# Work to do:
Continue the EBSP documentation on data streams, starting right after the code it ends with.
** start of Article **
Data streams¶
Streaming¶
When dealing with problems that involve a lot of data such as images or large matrices, it is often the case that the data for the problem does not fit on the combined local memory of the Epiphany processor. In order to work with the data we must then use the larger (but much slower) external memory, which slows the programs down tremendously.
For these situations we provide a streaming mechanism. When writing your program to use streams, it will work on smaller tokens of the problem at any given time – such that the data currently being treated is always local to the core. The EBSP library prepares the next token to work on while the previous token is being processed such that there is minimal downtime because the Epiphany cores are waiting for the slow external memory.
Making and using down streams¶
A stream contains data to be processed by an Epiphany core, and can also be used to obtain results from computations performed by the Epiphany core. Every stream has a total size and a token size. The total size is the total number of bytes of the entire set of data. This set of data then gets partitioned into tokens consisting of the number of bytes set by the token size. This size need not be constant (i.e. it may vary over a single stream), but for our discussion here we will assume that it is constant.
A stream is created before the call to ebsp_spmd
on the host processor. The host prepares the data to be processed by the Epiphany cores, and the EBSP library then performs the necessary work needed for each core to receives its token. Note that this data is copied efficiently to the external memory upon creation of the stream, so that the user data should be stored in the ordinary RAM, e.g. allocated by a call to malloc
. A stream is created as follows:
// (on the host)
int count = 256;
int count_in_token = 32;
float* data = malloc(count * sizeof(float));
// ... fill data
bsp_stream_create(count * sizeof(float), count_in_token * sizeof(float), data);
This will create a stream containing user data. This stream is chopped up in 256/32 = 8
tokens. If you want to use this streams in the kernel of a core you need to open it and move tokens from a stream to the local memory. Every stream you create on the host gets is identified by the order in which they are created, starting from index 0
. For example, the stream we created above will obtain the id 0
. A second stream (regardless of whether it is up or down) will be identified with 1
, etc. These identifiers are shared between cores. Opening a stream is done by using this identifier, for example, to open a stream with identifier 3
:
bsp_stream mystream;
if(bsp_stream_open(&mystream, 3)) {
// ...
** end of Article **
** start of Information shown **
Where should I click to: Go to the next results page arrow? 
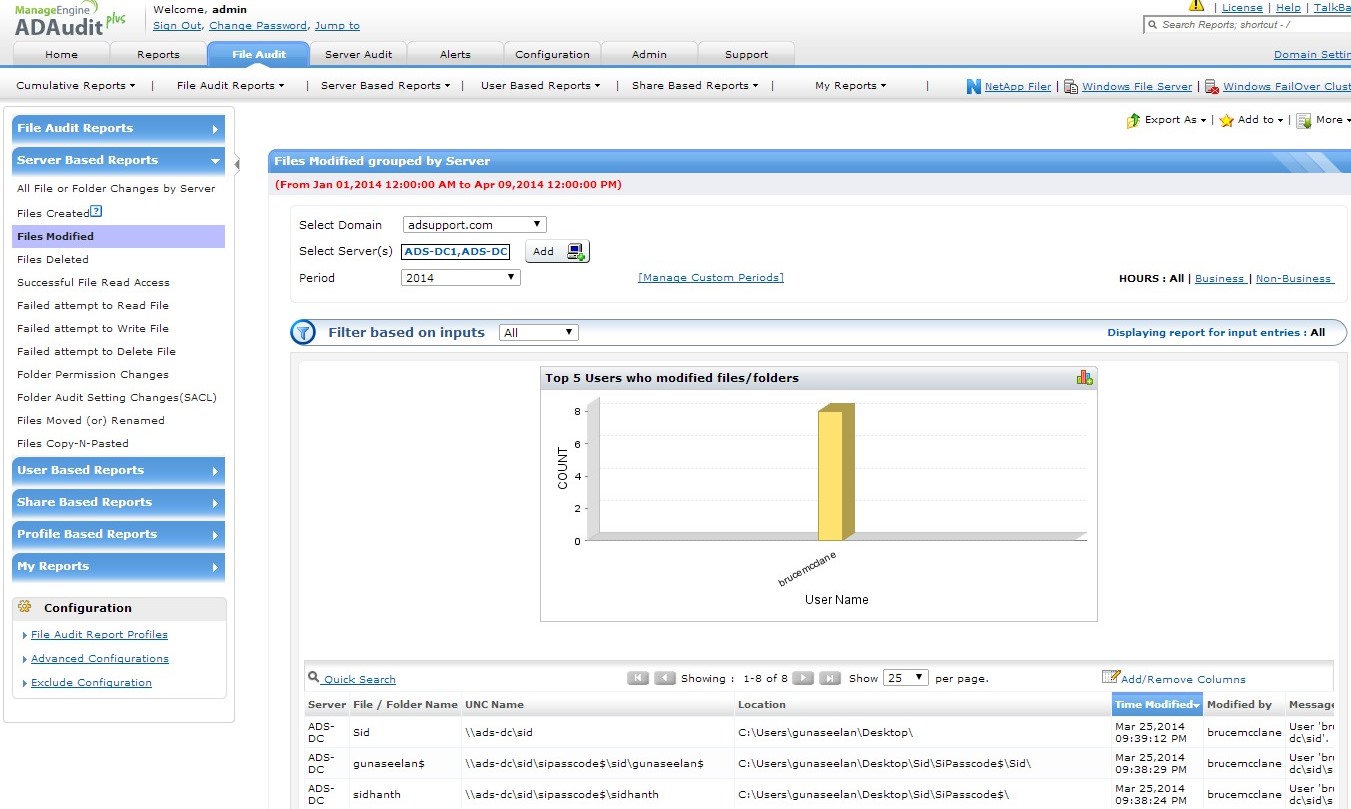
** end of Information shown **
# Solved exercise:
}
After this call, the stream will start copying data to the core, but the data is not necessarily there yet (it might still be copying). A stream can only be opened by a single core at a time. To access this data we move a token:
// Get some data
void* buffer = NULL;
bsp_stream_move_down(&mystream, &buffer, 0);
// The data is now in buffer
The first argument is the stream object that was filled using bsp_stream_open
. The second argument is a pointer to a pointer that will be set to the data location. The final double_buffer
argument, gives you the option to start writing the next token to local memory (using the DMA engine), while you process the current token that you just moved down. This can be done simultaneously to your computations, but will take up twice as much memory. It depends on the specific situation whether double buffered mode should be turned on or off. Subsequent blocks are obtained using repeated calls to bsp_stream_move_down
.
If you want to use a token multiple times at different stages of your algorithm, you need to be able to instruct EBSP to change which token you want to obtain. Internally the EBSP system has a cursor for each stream which points to the next token that should be obtained. You can modify this cursor using the following two functions:
// move the cursor of the stream forward by 5 tokens
bsp_stream_seek(&mystream, 5);
// move the cursor of the stream back by 3 tokens
bsp_stream_seek(&mystream, -3);
When you exceed the bounds of the stream, it will be set to the final or first token respectively. Note that this gives you random access inside your streams. Therefore our streaming approach should actually be called pseudo-streaming, because formally streaming algorithms only process tokens in a stream a constant number of times. However on the Epiphany we can provide random-access in our streams, opening the door to different semantics such as moving the cursor.
Moving results back up¶
A stream can also be used to move results back up, for example:
int* buffer1 = ebsp_malloc(100 * sizeof(int));
int* buffer2 = ebsp_malloc(100 * sizeof(int));
int* curbuffer = buffer1;
int* otherbuffer = buffer2;
ebsp_stream s;
bsp_stream_open(&s, 0); // open stream 0
while (...) {
// Fill curbuffer
for (int i = 0; i < 100; i++)
curbuffer[i] = 5;
// Send up
bsp_stream_move_up(&s, curbuffer, 100 * sizeof(int), 0);
// Use other bufferfer
swap(curbuffer, otherbuffer);
}
ebsp_free(buffer1);
ebsp_free(buffer2);
Here, we have two buffers containing data. While filling one of the buffers with data, we move the other buffer up. We do this using the bsp_stream_move_up
function which has as arguments respectively: the stream handle, the data to send up, the size of the data to send up, and a flag that indicates whether we want to wait for completion. In this case, we do not wait, but use two buffers to perform computations and to send data up to the host simulatenously.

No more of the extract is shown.